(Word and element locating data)
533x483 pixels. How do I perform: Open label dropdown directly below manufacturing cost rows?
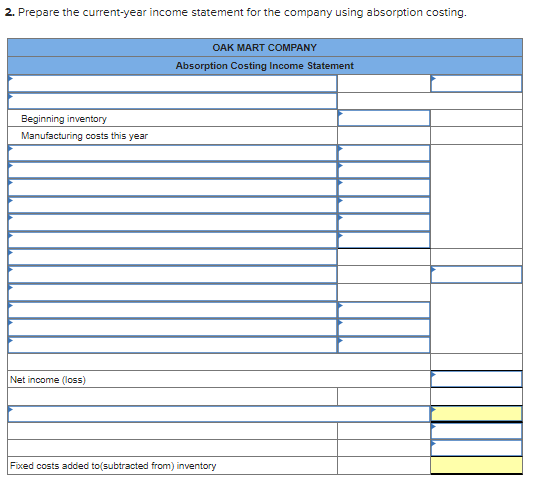pyautogui.click(x=172, y=257)
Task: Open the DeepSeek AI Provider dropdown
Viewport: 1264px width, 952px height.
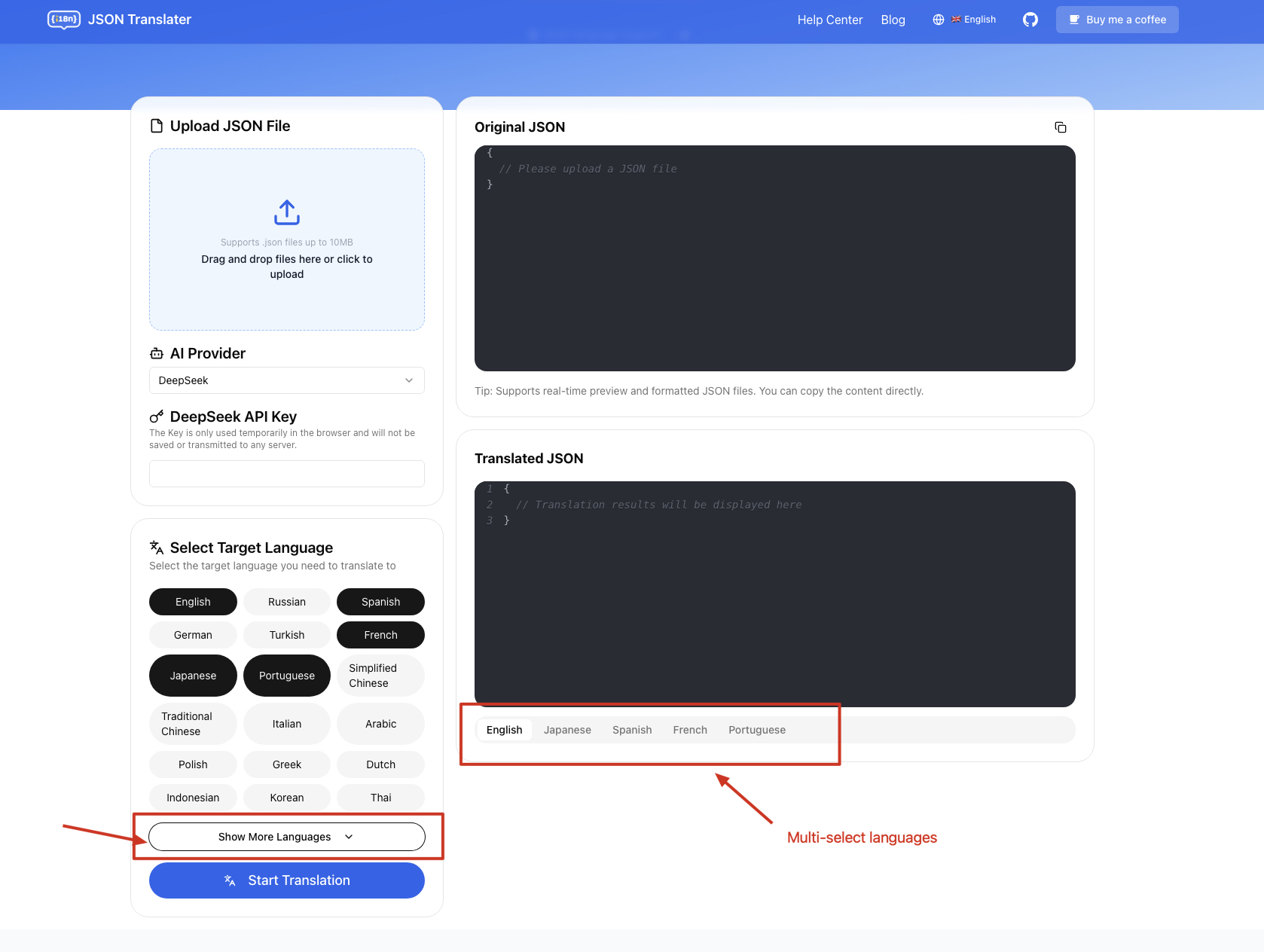Action: [287, 380]
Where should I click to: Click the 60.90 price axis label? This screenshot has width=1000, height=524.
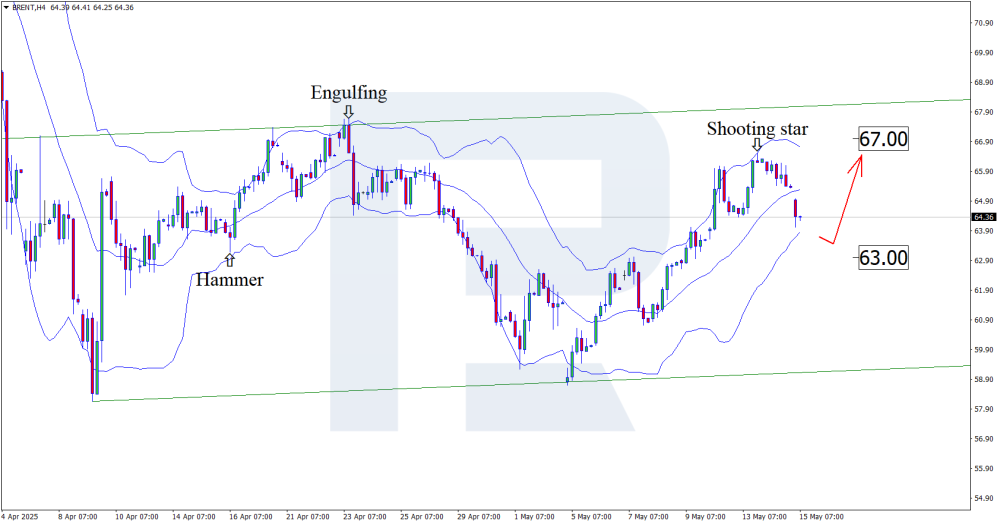[983, 320]
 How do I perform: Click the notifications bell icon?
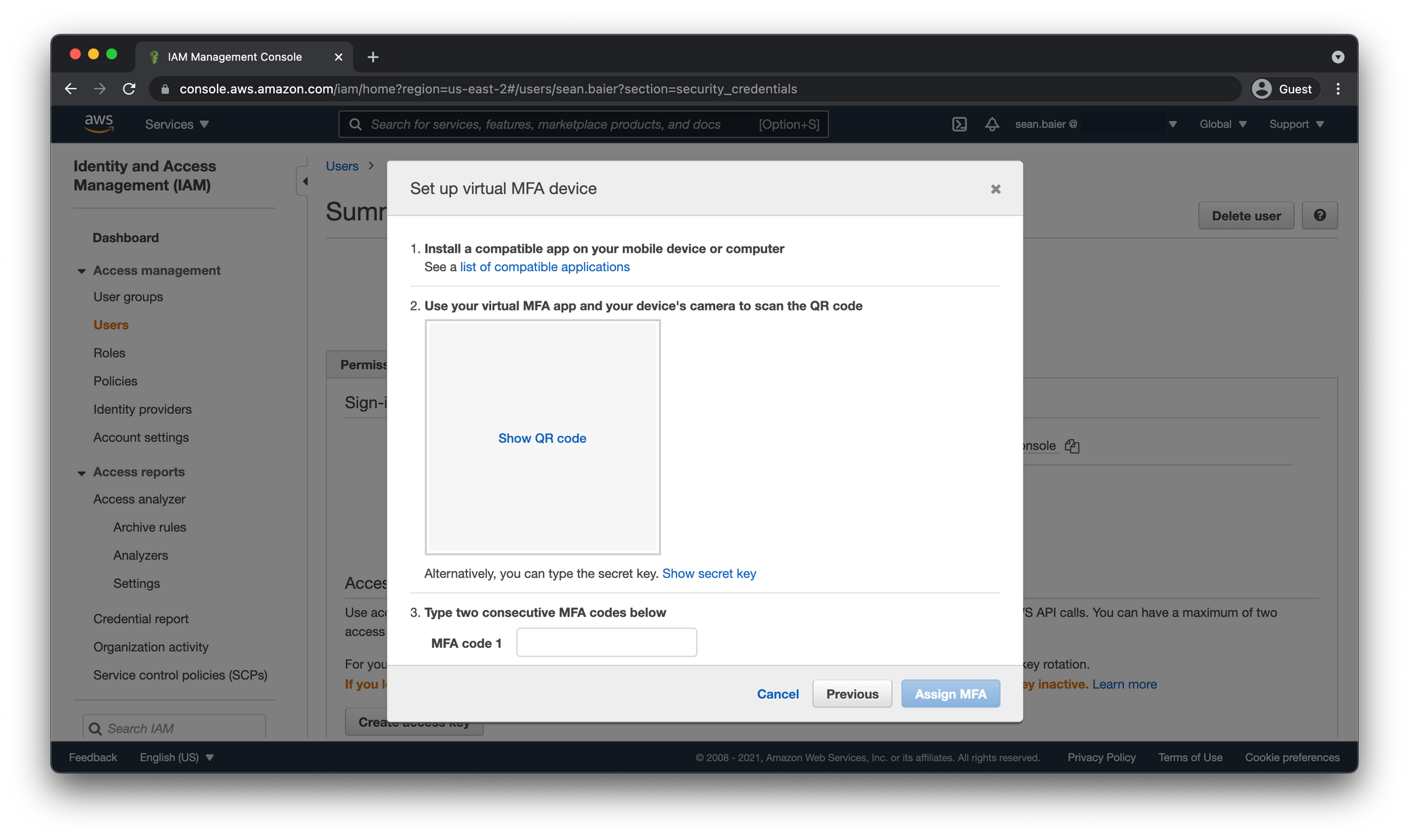992,125
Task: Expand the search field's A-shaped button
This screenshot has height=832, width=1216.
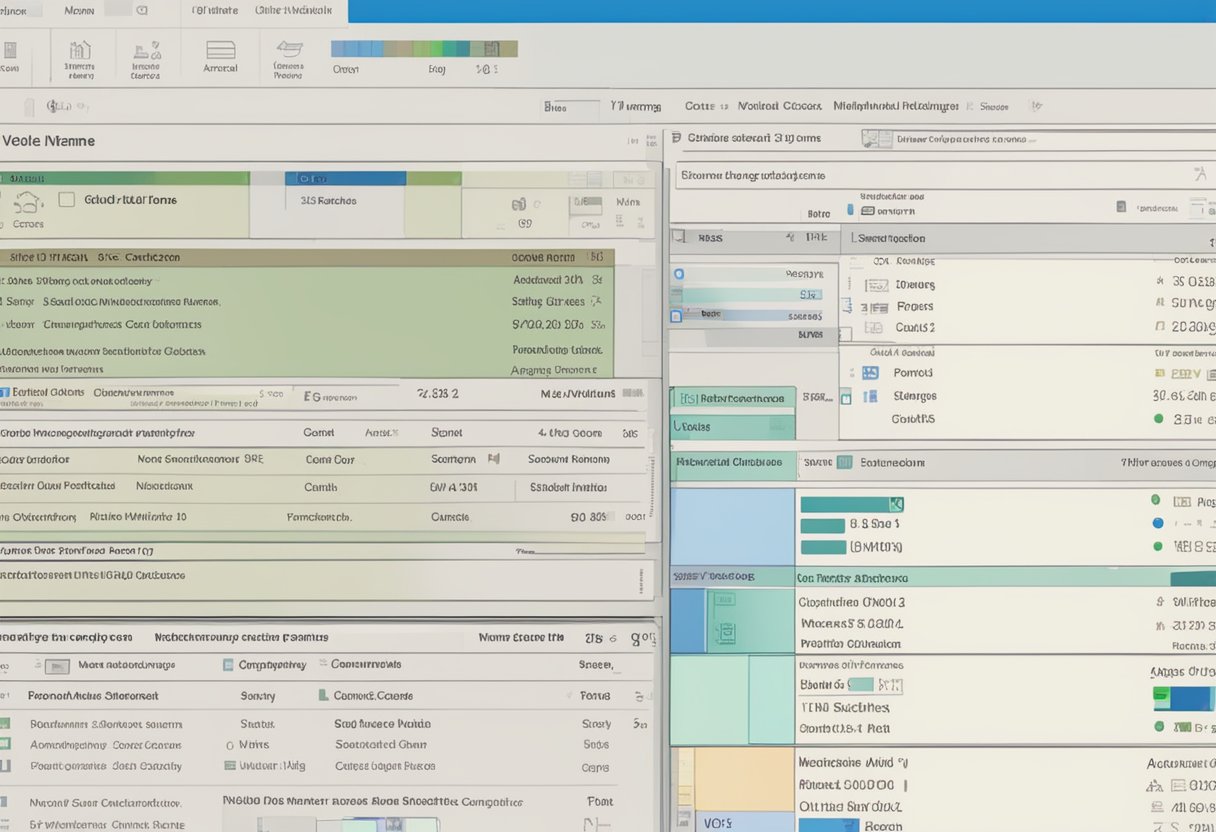Action: click(x=1200, y=175)

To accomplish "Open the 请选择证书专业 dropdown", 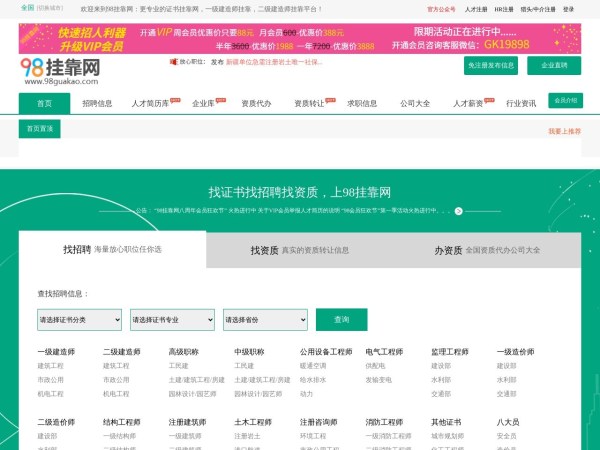I will 171,319.
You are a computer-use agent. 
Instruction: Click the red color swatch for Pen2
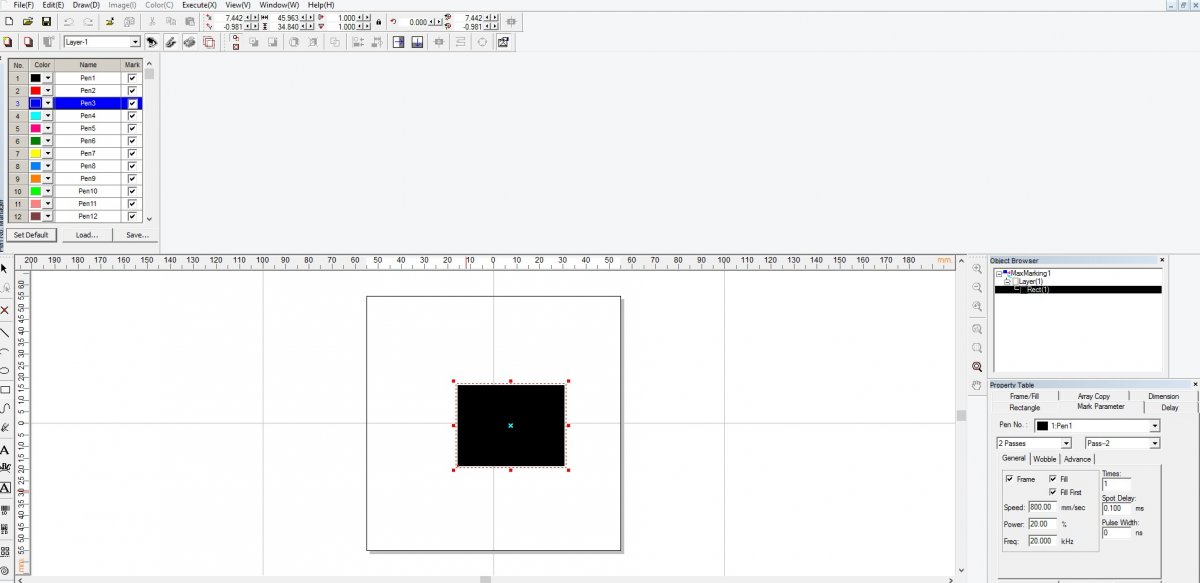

#### Description of the task
Render the records above, from the line containing "Task: Open the DeepSeek AI Provider dropdown" up to and including the line containing "Action: click(x=1200, y=175)", as a JSON list of strings with one string per line and blank lines omitted. Leave the pictures out of the answer.

#### Problem solution
[
  "Task: Open the DeepSeek AI Provider dropdown",
  "Viewport: 1264px width, 952px height.",
  "Action: [287, 380]",
  "Where should I click to: Click the 60.90 price axis label? This screenshot has width=1000, height=524.",
  "[983, 320]",
  " How do I perform: Click the notifications bell icon?",
  "992,125",
  "Task: Expand the search field's A-shaped button",
  "This screenshot has height=832, width=1216.",
  "Action: click(x=1200, y=175)"
]